### TRY IT
Please output exactly the lines of the material from the first through the line containing "Go back using", and nothing more.

===== DATA SHOWN =====

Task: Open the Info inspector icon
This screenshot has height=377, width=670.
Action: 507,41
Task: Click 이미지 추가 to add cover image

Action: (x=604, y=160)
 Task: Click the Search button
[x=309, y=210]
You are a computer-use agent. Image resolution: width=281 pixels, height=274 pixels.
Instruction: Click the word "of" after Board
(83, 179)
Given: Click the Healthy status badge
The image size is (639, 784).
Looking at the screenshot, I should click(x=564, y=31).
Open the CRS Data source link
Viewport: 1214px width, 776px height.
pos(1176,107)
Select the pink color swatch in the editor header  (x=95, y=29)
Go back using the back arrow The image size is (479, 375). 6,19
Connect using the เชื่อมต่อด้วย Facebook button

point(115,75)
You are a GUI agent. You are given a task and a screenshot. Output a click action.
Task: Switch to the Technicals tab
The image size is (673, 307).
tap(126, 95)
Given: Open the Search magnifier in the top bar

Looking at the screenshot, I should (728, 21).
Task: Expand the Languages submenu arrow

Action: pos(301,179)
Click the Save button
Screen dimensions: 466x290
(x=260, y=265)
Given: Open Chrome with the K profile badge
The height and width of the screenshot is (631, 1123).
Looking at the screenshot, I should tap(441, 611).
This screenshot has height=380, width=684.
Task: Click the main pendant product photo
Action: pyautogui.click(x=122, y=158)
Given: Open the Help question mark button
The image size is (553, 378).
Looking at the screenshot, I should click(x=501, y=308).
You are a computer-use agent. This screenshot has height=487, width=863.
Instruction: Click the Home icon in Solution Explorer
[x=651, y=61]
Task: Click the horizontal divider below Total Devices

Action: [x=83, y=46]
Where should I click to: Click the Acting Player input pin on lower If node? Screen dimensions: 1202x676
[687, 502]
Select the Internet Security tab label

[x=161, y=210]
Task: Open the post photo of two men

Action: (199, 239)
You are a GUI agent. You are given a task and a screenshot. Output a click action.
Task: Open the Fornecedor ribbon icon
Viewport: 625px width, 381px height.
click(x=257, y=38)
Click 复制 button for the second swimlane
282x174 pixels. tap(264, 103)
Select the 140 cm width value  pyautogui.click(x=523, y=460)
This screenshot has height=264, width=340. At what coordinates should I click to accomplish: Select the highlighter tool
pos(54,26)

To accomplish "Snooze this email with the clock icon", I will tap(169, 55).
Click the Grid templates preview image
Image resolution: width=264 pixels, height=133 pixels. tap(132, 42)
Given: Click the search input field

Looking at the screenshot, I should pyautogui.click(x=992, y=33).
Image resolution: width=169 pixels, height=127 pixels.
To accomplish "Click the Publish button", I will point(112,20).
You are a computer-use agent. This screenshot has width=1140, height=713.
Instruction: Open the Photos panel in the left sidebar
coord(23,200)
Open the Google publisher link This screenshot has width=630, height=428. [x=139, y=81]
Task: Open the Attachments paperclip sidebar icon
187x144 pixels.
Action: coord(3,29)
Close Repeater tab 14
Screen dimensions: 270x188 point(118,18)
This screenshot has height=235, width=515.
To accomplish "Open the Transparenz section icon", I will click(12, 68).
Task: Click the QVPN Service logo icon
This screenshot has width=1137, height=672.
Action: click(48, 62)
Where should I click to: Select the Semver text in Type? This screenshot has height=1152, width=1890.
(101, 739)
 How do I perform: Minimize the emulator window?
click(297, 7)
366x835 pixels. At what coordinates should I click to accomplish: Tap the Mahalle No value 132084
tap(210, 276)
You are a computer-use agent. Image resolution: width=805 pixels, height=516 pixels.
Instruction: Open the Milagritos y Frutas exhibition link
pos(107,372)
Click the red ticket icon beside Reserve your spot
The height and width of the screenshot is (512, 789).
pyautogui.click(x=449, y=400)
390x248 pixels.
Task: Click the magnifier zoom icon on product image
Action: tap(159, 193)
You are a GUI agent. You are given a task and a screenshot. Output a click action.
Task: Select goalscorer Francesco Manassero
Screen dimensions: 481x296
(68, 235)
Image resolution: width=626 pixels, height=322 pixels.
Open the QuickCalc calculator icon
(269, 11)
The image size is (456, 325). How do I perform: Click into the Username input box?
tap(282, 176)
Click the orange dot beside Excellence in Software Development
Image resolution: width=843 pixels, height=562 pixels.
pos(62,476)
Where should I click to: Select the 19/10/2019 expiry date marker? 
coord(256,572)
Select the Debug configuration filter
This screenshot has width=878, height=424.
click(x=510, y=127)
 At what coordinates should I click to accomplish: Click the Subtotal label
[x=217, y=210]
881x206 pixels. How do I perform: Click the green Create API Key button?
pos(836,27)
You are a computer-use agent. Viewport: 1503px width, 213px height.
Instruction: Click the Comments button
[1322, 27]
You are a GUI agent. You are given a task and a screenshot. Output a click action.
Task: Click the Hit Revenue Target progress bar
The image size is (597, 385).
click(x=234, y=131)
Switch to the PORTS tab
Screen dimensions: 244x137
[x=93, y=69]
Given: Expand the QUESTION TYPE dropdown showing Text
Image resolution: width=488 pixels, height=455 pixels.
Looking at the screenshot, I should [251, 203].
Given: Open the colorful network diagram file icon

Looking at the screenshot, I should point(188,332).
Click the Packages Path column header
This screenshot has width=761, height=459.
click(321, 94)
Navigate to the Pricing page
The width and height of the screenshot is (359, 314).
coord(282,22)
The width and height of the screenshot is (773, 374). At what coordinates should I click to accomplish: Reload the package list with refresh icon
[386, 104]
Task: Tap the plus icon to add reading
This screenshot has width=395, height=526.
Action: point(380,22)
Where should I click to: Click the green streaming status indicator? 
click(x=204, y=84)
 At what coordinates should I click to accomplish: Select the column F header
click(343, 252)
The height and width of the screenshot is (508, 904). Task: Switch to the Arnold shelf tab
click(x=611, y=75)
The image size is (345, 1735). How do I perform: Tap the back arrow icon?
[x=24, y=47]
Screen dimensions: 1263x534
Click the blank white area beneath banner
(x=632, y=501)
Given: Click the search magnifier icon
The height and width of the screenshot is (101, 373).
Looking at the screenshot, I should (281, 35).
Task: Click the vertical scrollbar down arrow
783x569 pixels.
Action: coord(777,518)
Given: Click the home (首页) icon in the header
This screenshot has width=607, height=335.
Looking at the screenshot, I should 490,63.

=====

### SOLUTION FOR THIS TASK
Task: Open the Info inspector icon
This screenshot has height=377, width=670.
Action: 507,41
Task: Click 이미지 추가 to add cover image

Action: (x=604, y=160)
 Task: Click the Search button
[x=309, y=210]
You are a computer-use agent. Image resolution: width=281 pixels, height=274 pixels.
Instruction: Click the word "of" after Board
(83, 179)
Given: Click the Healthy status badge
The image size is (639, 784).
Looking at the screenshot, I should click(x=564, y=31).
Open the CRS Data source link
Viewport: 1214px width, 776px height.
pos(1176,107)
Select the pink color swatch in the editor header  (x=95, y=29)
Go back using the back arrow The image size is (479, 375). 6,19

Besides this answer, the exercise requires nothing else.